The new nuclear detection office proposed by the White House is intended to combine Homeland Security, Defense, Energy and Justice department research on developing systems to detect and block unauthorized use of nuclear materials. Supporters call it a "mini-Manhattan Project" intended to focus immediate attention on a critical need.
President Bush was seeking $227 million to create the office in 2006. However, the House cut that figure to $127 million, and the Senate has not approved a final budget yet.
But the new office, due to "unintended consequences," has the potential to delay progress in nuclear detection research that already is occurring at the department, according to Lieberman.
Because it would report directly to the secretary, the new office would compete for resources and authority with DHS' Science & Technology [S&T] Directorate and its Homeland Security Advanced Research Projects Agency (HSARPA). That conflicts with what Congress intended in creating the department in 2002 when it established HSARPA as "the primary driver" of homeland security research and development, Lieberman wrote.
The directorate and HSARPA currently are pursuing research in nuclear detection under a "cross-cutting, integrated" approach that coordinates with the study of other weapons of mass destruction, including chemical, biological, radiological and high-explosive threats. "I fear losing the synergy that are [sic] the hallmarks of an integrated approach," Lieberman wrote.
Furthermore, little or no evidence has been presented that the existing efforts are ineffective, and that the new office will not duplicate existing efforts, Lieberman wrote.
"The administration has provided insufficient justification for a second research and development organization to coordinate, direct and fund research and development related to radiological and nuclear detection," Lieberman said. Nor has the administration "demonstrated that the existing offices of the S&T [Directorate] cannot continue to perform these tasks," he said in the letter.

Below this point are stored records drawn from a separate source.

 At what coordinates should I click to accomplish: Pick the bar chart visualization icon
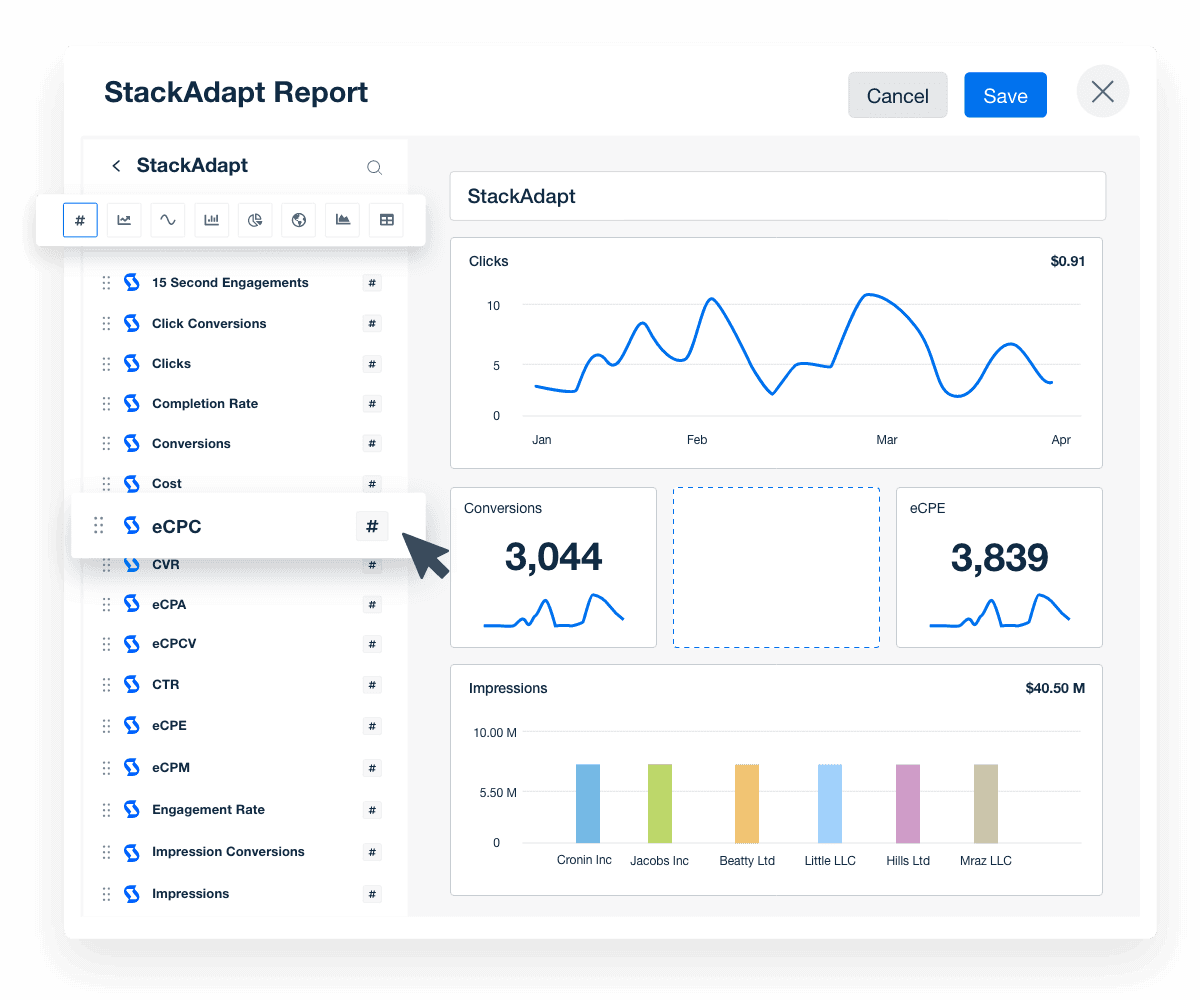pos(211,220)
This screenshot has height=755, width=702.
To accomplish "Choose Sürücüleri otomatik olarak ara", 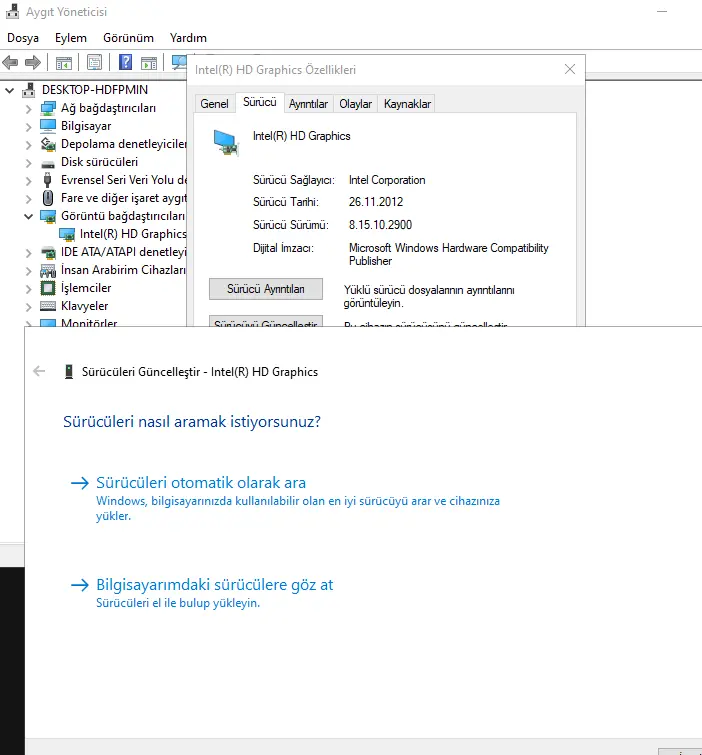I will pyautogui.click(x=200, y=483).
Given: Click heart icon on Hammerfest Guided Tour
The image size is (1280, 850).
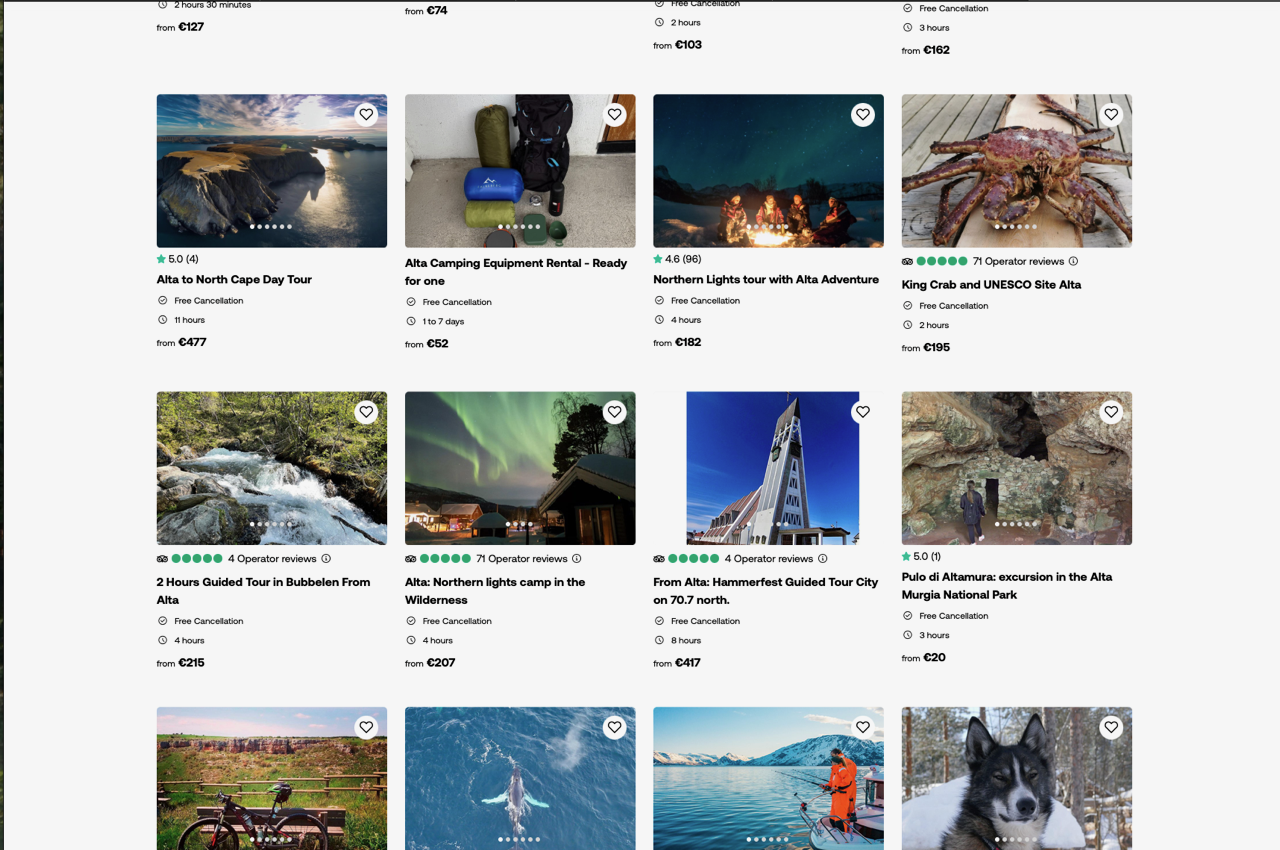Looking at the screenshot, I should click(862, 412).
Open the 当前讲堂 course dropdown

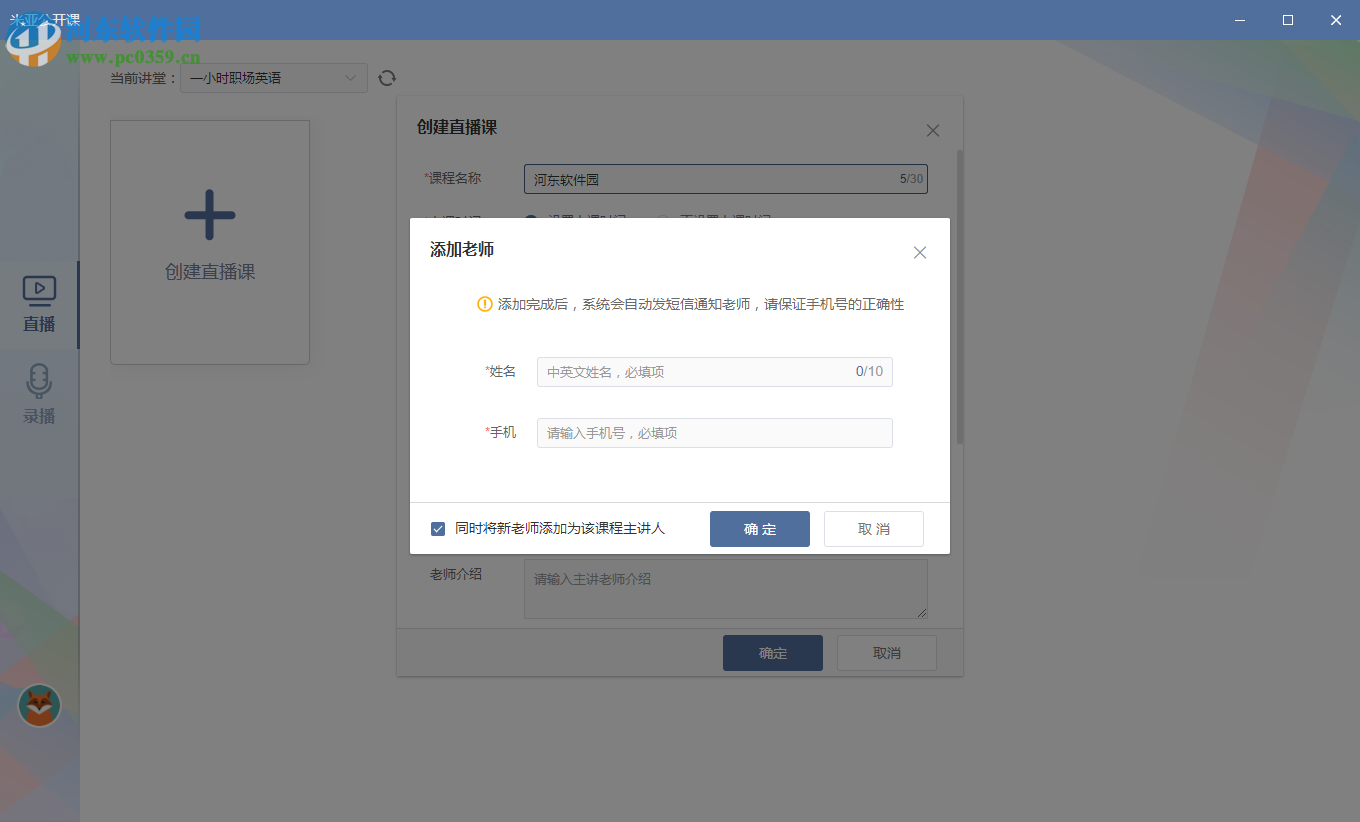273,77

Also likely to cause delays are the new office's "ambiguous and unclear" relationships with other anti-terrorism units, including DHS' Information Analysis and Infrastructure Protection Directorate and the new office of the Director of National Intelligence, Lieberman added.
"Doing everything possible to deter and detect the threat of a nuclear or radiological terrorist attack is of extraordinary importance," Lieberman wrote in the letter. But, he adds, "I fear the administration's proposal falls far short."
Alice Lipowicz is a staff writer covering government 2.0, homeland security and other IT policies for Federal Computer Week.